## EXERCISE DETAILS
Reproduce, line for line, the part of the listing below that runs from the line containing "Tap the recipient name under Sent to" through the line containing "Open the #1", with both of those lines included.

* Start DATA FOR THIS EXERCISE *

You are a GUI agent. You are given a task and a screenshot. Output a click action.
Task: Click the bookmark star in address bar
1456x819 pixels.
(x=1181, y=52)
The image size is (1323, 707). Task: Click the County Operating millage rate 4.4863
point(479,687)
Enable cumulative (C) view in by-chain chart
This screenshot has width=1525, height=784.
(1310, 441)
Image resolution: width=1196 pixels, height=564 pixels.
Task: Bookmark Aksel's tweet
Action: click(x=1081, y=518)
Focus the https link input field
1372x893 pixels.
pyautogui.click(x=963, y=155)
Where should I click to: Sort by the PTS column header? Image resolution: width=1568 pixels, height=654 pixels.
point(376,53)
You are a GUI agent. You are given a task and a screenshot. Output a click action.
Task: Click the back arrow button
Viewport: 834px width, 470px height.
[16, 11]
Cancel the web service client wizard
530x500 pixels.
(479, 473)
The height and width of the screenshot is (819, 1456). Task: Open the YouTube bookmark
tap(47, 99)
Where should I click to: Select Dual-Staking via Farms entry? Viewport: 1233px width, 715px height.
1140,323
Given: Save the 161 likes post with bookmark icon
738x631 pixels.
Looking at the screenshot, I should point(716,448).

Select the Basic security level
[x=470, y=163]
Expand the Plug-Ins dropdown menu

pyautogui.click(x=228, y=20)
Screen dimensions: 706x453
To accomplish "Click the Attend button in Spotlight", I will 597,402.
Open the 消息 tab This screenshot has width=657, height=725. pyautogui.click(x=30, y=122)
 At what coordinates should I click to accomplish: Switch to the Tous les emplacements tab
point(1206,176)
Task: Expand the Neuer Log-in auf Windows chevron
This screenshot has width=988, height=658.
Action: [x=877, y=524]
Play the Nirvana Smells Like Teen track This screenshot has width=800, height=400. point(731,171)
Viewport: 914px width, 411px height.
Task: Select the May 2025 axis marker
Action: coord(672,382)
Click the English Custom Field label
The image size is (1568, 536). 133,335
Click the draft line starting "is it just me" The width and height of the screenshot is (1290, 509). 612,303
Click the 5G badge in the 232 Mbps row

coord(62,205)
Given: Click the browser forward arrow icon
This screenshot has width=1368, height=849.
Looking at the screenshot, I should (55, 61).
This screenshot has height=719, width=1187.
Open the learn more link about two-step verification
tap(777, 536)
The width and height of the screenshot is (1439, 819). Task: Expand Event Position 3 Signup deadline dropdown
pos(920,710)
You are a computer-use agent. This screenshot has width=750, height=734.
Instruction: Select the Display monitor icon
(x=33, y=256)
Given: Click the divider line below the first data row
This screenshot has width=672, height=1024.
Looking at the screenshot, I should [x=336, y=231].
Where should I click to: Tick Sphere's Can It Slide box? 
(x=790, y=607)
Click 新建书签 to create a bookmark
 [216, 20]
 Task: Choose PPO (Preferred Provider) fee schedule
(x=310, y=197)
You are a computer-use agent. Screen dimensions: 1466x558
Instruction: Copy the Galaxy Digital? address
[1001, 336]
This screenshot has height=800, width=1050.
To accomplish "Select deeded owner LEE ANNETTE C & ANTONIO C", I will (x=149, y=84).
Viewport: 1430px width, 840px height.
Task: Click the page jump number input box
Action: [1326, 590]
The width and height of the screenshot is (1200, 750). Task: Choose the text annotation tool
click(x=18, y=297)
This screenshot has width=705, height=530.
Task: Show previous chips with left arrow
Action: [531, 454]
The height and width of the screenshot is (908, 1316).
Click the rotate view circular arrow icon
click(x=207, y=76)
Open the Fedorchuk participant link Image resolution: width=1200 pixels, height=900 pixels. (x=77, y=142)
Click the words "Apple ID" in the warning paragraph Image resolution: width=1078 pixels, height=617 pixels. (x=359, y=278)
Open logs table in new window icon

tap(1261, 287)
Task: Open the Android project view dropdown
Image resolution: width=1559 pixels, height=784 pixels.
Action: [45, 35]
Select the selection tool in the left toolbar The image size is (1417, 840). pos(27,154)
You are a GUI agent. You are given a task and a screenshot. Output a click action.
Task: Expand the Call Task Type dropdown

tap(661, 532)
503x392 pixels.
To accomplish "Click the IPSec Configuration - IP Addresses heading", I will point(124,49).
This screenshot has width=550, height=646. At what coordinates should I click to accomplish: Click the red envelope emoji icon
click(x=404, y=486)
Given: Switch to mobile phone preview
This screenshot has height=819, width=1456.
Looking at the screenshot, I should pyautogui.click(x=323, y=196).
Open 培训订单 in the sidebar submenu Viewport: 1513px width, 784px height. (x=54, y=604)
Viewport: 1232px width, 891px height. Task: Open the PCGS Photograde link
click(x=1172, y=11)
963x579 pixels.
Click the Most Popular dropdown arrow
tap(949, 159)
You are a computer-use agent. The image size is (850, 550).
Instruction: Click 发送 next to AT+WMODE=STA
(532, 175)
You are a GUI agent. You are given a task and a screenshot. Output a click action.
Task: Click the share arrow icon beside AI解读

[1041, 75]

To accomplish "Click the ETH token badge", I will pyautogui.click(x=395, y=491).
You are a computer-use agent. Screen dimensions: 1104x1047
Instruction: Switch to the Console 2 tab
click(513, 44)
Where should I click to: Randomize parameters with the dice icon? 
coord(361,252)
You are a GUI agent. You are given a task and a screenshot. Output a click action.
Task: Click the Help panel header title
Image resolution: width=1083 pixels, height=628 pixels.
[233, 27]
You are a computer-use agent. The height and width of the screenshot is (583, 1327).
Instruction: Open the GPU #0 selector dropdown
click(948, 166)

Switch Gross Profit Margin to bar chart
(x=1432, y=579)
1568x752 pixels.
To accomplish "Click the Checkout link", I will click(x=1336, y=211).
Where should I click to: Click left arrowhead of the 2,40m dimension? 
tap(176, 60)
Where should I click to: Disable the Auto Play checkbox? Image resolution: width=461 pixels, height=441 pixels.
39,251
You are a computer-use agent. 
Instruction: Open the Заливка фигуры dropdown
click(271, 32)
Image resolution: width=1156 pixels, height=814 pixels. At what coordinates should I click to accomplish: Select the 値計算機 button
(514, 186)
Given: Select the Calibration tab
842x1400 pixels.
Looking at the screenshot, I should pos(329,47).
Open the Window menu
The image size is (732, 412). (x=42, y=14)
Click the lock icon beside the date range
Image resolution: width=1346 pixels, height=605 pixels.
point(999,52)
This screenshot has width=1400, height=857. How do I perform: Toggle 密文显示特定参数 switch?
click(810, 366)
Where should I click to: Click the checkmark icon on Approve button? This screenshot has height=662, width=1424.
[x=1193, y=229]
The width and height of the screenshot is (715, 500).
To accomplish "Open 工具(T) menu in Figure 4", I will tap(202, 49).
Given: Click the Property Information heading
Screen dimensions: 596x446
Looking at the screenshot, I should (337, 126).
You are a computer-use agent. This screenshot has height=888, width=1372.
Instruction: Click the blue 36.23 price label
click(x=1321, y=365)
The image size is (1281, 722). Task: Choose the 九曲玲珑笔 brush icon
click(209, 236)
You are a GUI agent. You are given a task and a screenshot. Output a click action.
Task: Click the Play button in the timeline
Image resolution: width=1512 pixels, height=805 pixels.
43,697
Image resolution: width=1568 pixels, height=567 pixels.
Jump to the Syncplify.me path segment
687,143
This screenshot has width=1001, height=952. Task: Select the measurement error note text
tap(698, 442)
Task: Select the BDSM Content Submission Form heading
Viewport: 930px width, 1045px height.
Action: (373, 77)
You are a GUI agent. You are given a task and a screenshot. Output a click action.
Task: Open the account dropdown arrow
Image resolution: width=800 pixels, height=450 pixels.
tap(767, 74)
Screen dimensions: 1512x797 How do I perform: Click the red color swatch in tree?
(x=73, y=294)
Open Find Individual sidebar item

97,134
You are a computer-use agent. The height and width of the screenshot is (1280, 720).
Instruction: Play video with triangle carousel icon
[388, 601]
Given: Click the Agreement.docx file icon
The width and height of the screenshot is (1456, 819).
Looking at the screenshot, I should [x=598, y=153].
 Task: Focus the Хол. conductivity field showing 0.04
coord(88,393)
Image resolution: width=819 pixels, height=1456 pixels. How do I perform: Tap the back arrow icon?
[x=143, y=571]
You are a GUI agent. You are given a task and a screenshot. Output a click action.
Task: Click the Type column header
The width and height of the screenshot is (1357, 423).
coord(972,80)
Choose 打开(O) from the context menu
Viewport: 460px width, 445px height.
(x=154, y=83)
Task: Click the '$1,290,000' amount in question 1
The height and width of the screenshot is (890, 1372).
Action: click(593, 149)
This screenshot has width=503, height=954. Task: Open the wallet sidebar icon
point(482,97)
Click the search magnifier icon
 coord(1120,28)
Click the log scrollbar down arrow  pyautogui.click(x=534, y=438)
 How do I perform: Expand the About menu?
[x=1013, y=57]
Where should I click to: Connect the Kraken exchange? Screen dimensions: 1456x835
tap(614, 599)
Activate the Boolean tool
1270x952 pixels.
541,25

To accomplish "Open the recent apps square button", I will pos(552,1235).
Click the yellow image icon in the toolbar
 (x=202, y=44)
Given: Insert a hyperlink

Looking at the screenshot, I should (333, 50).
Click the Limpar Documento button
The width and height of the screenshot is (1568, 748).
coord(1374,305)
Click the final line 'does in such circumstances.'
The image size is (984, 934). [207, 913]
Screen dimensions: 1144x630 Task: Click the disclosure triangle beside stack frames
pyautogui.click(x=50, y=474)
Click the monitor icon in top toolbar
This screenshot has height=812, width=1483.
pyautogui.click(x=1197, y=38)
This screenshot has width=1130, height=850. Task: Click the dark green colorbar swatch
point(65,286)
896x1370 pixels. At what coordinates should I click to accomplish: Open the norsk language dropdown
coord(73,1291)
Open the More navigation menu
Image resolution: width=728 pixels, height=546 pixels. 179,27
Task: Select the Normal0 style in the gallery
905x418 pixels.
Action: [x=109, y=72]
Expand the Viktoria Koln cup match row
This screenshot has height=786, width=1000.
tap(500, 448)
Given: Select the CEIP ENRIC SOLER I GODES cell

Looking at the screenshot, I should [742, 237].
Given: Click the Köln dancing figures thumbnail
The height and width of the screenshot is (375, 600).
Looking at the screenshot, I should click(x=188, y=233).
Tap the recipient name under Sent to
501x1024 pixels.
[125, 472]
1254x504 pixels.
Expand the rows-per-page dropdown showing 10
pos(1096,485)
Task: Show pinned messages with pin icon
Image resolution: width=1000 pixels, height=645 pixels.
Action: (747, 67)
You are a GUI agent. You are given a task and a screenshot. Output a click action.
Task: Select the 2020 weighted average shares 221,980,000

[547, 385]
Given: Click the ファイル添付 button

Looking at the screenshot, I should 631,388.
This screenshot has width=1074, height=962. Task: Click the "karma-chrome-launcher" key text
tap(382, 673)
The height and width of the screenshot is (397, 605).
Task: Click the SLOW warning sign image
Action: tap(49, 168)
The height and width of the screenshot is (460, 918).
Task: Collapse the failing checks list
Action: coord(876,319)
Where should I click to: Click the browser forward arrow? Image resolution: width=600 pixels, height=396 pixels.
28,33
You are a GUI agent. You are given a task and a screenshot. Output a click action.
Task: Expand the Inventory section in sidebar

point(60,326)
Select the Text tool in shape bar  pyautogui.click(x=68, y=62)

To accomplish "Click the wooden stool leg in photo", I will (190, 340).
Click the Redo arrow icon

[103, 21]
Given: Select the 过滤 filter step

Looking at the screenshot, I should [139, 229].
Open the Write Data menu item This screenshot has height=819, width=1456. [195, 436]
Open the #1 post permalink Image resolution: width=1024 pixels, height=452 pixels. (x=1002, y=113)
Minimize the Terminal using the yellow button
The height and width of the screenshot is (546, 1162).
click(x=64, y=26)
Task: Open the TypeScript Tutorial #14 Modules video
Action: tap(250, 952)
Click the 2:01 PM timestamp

* End DATA FOR THIS EXERCISE *

## TASK RESPONSE
Tap the recipient name under Sent to
501x1024 pixels.
[125, 472]
1254x504 pixels.
Expand the rows-per-page dropdown showing 10
pos(1096,485)
Task: Show pinned messages with pin icon
Image resolution: width=1000 pixels, height=645 pixels.
Action: (747, 67)
You are a GUI agent. You are given a task and a screenshot. Output a click action.
Task: Select the 2020 weighted average shares 221,980,000

[547, 385]
Given: Click the ファイル添付 button

Looking at the screenshot, I should 631,388.
This screenshot has width=1074, height=962. Task: Click the "karma-chrome-launcher" key text
tap(382, 673)
The height and width of the screenshot is (397, 605).
Task: Click the SLOW warning sign image
Action: tap(49, 168)
The height and width of the screenshot is (460, 918).
Task: Collapse the failing checks list
Action: coord(876,319)
Where should I click to: Click the browser forward arrow? Image resolution: width=600 pixels, height=396 pixels.
28,33
You are a GUI agent. You are given a task and a screenshot. Output a click action.
Task: Expand the Inventory section in sidebar

point(60,326)
Select the Text tool in shape bar  pyautogui.click(x=68, y=62)

To accomplish "Click the wooden stool leg in photo", I will (190, 340).
Click the Redo arrow icon

[103, 21]
Given: Select the 过滤 filter step

Looking at the screenshot, I should [139, 229].
Open the Write Data menu item This screenshot has height=819, width=1456. [195, 436]
Open the #1 post permalink Image resolution: width=1024 pixels, height=452 pixels. (x=1002, y=113)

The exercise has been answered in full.